Please return, character for character, everything in the material below from the line containing "Collapse the Contents" down to the line containing "click(38, 173)", with both of those lines included.

(Item coordinate data)
+++++

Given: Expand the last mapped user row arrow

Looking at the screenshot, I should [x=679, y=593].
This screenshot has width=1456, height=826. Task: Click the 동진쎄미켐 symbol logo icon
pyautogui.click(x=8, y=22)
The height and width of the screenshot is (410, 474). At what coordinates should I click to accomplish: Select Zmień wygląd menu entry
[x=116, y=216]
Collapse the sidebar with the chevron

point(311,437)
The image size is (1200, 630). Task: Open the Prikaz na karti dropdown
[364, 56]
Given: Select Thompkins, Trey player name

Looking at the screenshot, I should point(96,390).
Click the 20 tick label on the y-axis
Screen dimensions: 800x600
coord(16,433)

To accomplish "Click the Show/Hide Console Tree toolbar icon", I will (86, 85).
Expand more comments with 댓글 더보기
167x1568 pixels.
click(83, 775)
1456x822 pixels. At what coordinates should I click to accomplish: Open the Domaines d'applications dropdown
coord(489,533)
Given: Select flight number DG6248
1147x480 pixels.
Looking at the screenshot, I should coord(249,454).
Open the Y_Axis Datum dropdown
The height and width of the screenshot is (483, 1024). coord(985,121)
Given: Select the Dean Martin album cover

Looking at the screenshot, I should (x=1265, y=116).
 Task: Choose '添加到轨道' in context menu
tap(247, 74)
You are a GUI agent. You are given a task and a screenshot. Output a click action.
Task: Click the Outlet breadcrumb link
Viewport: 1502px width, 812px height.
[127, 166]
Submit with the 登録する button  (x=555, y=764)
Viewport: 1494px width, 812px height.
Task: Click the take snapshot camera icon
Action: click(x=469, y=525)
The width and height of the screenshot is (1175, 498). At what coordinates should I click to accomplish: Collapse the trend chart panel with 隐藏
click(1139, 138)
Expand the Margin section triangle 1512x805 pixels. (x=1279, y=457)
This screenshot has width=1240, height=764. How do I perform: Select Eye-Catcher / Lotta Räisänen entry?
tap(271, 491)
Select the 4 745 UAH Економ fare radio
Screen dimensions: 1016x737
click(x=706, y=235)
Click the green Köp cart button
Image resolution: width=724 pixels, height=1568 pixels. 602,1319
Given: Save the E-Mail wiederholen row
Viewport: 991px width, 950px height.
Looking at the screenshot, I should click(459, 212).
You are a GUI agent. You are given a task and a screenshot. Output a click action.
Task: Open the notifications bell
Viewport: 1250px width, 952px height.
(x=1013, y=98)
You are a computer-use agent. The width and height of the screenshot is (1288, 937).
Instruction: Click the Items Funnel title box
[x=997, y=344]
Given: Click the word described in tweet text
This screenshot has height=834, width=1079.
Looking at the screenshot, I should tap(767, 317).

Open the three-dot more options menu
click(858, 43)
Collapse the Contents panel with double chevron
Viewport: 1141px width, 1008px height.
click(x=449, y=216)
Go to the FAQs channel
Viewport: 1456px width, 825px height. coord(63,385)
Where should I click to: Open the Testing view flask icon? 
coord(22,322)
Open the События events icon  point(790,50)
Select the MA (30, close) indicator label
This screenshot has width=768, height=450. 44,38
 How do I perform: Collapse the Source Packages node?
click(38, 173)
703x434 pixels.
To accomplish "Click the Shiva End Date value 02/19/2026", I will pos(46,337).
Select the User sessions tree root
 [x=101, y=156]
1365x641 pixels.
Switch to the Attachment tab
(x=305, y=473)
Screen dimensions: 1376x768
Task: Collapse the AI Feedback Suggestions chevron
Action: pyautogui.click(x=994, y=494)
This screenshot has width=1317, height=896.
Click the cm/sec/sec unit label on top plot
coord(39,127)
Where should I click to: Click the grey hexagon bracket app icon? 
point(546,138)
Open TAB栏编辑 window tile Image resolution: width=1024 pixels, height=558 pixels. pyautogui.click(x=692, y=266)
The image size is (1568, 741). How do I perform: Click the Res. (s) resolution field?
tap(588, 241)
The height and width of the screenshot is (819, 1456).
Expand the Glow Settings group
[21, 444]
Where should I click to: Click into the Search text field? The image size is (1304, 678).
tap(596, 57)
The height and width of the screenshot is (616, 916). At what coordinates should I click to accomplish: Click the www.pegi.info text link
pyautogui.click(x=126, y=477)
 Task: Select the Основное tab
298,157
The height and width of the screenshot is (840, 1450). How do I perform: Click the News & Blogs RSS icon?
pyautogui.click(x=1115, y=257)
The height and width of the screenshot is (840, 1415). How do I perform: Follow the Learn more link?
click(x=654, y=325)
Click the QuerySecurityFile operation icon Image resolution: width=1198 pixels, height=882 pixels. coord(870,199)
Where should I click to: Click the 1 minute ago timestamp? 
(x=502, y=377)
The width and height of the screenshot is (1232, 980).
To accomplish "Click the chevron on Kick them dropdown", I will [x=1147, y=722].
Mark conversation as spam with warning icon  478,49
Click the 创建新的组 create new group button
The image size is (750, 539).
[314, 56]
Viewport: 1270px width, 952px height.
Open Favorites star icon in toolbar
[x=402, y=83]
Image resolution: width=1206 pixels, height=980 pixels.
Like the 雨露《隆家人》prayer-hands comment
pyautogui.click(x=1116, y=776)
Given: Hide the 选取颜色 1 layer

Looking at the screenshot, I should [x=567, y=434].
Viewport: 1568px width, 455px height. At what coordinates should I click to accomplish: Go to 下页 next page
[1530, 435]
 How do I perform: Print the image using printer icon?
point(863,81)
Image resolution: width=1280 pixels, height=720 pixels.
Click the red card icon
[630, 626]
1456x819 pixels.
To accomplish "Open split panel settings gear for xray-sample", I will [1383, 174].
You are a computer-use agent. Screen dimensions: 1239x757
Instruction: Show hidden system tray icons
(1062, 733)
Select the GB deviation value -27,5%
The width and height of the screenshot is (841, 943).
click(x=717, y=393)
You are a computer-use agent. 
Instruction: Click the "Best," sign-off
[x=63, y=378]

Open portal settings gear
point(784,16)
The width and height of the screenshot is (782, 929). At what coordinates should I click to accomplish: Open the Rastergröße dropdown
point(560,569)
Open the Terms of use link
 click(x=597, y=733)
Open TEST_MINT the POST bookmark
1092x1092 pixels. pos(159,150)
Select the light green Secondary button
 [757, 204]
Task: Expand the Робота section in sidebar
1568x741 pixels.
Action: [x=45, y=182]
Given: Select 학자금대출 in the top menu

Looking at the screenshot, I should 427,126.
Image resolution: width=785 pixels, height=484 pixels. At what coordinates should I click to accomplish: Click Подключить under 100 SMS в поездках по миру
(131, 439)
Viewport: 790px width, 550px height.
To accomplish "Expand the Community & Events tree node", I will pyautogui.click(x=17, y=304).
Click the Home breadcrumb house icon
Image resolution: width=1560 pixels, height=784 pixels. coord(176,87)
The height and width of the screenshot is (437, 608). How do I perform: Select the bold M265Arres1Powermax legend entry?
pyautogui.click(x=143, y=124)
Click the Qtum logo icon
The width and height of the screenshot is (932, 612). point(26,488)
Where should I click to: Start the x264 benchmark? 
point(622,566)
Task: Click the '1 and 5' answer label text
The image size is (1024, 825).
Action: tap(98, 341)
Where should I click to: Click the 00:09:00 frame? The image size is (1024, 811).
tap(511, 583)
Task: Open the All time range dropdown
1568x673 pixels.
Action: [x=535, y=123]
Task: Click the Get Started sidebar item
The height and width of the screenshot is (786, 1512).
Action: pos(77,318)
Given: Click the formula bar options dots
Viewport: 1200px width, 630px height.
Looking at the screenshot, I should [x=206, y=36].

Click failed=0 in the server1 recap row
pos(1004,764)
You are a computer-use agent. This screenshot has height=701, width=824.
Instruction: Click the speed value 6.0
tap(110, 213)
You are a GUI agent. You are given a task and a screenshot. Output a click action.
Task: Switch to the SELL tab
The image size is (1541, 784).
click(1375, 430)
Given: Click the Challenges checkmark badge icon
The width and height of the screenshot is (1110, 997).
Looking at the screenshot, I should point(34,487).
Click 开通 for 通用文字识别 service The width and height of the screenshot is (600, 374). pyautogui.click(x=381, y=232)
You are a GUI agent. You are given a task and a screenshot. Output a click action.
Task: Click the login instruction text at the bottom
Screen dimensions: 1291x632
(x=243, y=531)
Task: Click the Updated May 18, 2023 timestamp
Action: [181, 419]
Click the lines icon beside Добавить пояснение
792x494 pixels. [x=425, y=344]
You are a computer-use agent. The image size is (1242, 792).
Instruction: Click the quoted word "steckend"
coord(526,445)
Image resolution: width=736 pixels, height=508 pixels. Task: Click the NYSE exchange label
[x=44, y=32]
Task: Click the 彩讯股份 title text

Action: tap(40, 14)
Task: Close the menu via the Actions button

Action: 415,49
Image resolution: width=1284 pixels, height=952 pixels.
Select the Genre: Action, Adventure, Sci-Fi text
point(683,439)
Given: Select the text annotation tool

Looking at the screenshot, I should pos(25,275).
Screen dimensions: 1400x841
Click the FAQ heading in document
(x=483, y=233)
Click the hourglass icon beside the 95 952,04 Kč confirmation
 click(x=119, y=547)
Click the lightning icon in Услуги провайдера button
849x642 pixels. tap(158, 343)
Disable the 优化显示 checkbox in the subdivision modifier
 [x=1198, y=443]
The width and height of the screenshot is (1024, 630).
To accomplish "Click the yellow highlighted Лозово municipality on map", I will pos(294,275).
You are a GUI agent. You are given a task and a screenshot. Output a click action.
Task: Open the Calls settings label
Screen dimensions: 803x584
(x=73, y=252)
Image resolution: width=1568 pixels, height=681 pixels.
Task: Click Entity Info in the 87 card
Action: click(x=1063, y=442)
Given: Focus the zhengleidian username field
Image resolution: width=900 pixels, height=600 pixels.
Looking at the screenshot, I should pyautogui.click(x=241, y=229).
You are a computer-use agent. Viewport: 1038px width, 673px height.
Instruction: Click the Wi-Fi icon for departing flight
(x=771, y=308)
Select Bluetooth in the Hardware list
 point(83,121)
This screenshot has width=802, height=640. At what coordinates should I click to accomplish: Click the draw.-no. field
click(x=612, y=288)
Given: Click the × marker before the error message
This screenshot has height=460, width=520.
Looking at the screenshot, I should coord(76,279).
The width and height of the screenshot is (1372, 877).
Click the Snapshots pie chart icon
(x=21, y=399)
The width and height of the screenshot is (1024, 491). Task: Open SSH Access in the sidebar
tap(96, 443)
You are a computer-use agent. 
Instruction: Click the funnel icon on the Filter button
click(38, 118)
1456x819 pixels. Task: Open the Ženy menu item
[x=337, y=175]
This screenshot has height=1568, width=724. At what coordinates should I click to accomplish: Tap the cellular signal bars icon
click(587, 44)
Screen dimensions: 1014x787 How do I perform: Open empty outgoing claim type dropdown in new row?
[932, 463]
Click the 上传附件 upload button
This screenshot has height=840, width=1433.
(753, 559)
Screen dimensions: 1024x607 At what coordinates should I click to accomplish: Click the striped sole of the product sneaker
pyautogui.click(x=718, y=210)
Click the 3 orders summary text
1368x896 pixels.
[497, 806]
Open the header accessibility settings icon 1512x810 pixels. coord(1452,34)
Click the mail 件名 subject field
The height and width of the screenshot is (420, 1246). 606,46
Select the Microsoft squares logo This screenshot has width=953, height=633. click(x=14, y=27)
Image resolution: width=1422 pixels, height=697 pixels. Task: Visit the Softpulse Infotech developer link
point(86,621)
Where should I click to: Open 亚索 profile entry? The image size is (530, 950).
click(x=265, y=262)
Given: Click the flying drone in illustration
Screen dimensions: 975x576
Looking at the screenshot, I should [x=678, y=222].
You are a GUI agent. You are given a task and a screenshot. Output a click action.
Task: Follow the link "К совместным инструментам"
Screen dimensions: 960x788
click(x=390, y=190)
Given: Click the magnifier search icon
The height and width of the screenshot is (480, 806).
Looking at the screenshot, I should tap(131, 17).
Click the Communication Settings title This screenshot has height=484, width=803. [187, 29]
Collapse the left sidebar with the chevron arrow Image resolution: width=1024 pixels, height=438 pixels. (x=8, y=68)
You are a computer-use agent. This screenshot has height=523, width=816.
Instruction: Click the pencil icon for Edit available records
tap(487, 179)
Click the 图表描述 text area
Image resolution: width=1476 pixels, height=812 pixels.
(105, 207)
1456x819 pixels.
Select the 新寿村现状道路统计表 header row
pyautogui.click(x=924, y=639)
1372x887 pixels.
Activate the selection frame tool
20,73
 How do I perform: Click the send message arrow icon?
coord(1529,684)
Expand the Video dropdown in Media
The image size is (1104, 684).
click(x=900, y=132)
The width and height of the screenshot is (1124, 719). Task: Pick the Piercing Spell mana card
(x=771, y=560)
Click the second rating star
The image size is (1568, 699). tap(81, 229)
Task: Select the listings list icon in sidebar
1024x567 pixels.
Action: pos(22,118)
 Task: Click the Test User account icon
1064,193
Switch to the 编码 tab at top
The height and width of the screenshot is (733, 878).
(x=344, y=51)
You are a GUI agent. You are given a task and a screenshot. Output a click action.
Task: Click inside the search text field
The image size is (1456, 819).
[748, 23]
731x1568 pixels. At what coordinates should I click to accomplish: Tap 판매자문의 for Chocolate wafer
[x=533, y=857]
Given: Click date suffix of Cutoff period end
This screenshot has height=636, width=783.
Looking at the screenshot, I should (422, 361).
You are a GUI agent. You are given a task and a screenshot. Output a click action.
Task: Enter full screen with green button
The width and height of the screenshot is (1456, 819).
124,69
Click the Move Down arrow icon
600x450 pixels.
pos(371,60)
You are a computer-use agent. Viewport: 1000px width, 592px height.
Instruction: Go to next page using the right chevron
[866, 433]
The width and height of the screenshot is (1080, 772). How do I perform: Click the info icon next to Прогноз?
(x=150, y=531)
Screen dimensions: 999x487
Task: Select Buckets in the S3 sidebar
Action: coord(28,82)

+++++

> _Task solution_
Collapse the Contents panel with double chevron
Viewport: 1141px width, 1008px height.
click(x=449, y=216)
Go to the FAQs channel
Viewport: 1456px width, 825px height. coord(63,385)
Where should I click to: Open the Testing view flask icon? 
coord(22,322)
Open the События events icon  point(790,50)
Select the MA (30, close) indicator label
This screenshot has width=768, height=450. 44,38
 How do I perform: Collapse the Source Packages node?
click(38, 173)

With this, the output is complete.